→ **Task instructions**:
Look for "will" in the listing below. Gather each line that contains it.

→ **Supplied material**:
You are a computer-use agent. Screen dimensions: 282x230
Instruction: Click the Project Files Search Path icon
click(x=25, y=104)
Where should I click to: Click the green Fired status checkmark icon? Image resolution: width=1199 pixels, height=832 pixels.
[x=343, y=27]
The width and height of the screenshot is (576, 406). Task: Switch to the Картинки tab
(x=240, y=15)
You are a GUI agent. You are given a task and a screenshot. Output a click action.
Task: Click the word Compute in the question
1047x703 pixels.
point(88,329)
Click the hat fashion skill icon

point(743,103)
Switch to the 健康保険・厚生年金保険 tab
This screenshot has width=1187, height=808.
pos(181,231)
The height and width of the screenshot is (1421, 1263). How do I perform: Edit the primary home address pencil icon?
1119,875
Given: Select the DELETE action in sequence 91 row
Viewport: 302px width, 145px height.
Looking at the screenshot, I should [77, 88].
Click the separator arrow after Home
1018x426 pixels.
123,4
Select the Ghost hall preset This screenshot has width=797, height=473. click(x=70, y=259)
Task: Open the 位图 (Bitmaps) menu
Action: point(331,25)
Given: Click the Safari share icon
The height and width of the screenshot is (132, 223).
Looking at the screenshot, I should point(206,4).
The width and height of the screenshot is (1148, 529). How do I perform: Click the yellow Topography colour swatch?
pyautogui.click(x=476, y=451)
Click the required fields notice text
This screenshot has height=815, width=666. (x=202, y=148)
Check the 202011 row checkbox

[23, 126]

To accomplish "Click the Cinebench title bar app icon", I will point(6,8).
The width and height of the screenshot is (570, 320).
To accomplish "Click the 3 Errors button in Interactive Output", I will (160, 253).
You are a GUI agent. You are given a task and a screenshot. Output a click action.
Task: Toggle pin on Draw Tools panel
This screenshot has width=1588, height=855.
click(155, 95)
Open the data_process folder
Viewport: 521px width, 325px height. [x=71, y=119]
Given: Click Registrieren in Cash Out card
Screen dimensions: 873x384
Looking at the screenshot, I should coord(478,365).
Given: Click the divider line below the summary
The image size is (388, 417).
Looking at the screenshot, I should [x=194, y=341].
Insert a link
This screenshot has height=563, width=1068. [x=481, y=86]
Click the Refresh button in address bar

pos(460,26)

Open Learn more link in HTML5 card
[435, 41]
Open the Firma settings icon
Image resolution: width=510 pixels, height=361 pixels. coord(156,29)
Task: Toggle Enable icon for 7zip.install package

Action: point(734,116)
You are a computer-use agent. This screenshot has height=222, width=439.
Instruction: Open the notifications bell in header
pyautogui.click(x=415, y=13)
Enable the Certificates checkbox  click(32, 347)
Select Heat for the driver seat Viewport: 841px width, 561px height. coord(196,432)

→ **Exercise answer**:
To accomplish "Click the Cinebench title bar app icon", I will point(6,8).
To accomplish "Click the 3 Errors button in Interactive Output", I will (160, 253).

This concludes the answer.